(Item coordinate data)
---*---
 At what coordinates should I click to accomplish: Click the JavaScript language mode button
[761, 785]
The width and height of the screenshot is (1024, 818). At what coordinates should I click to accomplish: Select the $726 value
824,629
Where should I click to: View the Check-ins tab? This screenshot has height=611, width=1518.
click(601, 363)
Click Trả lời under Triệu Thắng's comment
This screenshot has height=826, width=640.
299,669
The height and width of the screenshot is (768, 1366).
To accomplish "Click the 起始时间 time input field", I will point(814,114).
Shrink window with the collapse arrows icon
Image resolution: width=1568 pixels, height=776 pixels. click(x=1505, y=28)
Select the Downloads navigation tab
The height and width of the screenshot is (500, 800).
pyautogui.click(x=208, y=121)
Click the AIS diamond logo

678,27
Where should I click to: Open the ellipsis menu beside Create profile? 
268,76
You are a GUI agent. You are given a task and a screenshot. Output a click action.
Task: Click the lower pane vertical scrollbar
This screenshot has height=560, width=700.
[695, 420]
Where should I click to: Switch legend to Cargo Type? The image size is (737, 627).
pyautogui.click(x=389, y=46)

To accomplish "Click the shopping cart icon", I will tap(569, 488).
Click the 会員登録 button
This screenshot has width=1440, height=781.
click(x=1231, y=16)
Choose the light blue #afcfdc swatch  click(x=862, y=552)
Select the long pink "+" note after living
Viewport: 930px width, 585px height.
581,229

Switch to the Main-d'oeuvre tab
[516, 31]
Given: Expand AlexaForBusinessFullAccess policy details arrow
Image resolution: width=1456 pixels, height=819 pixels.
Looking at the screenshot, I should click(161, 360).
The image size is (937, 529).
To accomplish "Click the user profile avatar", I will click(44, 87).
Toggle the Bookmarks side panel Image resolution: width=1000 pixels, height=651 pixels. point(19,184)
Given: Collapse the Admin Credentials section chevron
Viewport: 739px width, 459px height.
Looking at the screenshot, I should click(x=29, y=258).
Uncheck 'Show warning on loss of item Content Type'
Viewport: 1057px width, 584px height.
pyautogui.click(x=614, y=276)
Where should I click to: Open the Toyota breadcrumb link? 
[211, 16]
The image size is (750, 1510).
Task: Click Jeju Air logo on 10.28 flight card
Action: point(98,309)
---*---
Work to do:
Return the records above line for line, verbatim, from the first through the last.

Written response:
 At what coordinates should I click to accomplish: Click the JavaScript language mode button
[761, 785]
The width and height of the screenshot is (1024, 818). At what coordinates should I click to accomplish: Select the $726 value
824,629
Where should I click to: View the Check-ins tab? This screenshot has height=611, width=1518.
click(601, 363)
Click Trả lời under Triệu Thắng's comment
This screenshot has height=826, width=640.
299,669
The height and width of the screenshot is (768, 1366).
To accomplish "Click the 起始时间 time input field", I will point(814,114).
Shrink window with the collapse arrows icon
Image resolution: width=1568 pixels, height=776 pixels. click(x=1505, y=28)
Select the Downloads navigation tab
The height and width of the screenshot is (500, 800).
pyautogui.click(x=208, y=121)
Click the AIS diamond logo

678,27
Where should I click to: Open the ellipsis menu beside Create profile? 
268,76
You are a GUI agent. You are given a task and a screenshot. Output a click action.
Task: Click the lower pane vertical scrollbar
This screenshot has height=560, width=700.
[695, 420]
Where should I click to: Switch legend to Cargo Type? The image size is (737, 627).
pyautogui.click(x=389, y=46)

To accomplish "Click the shopping cart icon", I will tap(569, 488).
Click the 会員登録 button
This screenshot has width=1440, height=781.
click(x=1231, y=16)
Choose the light blue #afcfdc swatch  click(x=862, y=552)
Select the long pink "+" note after living
Viewport: 930px width, 585px height.
581,229

Switch to the Main-d'oeuvre tab
[516, 31]
Given: Expand AlexaForBusinessFullAccess policy details arrow
Image resolution: width=1456 pixels, height=819 pixels.
Looking at the screenshot, I should click(161, 360).
The image size is (937, 529).
To accomplish "Click the user profile avatar", I will click(44, 87).
Toggle the Bookmarks side panel Image resolution: width=1000 pixels, height=651 pixels. point(19,184)
Given: Collapse the Admin Credentials section chevron
Viewport: 739px width, 459px height.
Looking at the screenshot, I should click(x=29, y=258).
Uncheck 'Show warning on loss of item Content Type'
Viewport: 1057px width, 584px height.
pyautogui.click(x=614, y=276)
Where should I click to: Open the Toyota breadcrumb link? 
[211, 16]
The image size is (750, 1510).
Task: Click Jeju Air logo on 10.28 flight card
Action: point(98,309)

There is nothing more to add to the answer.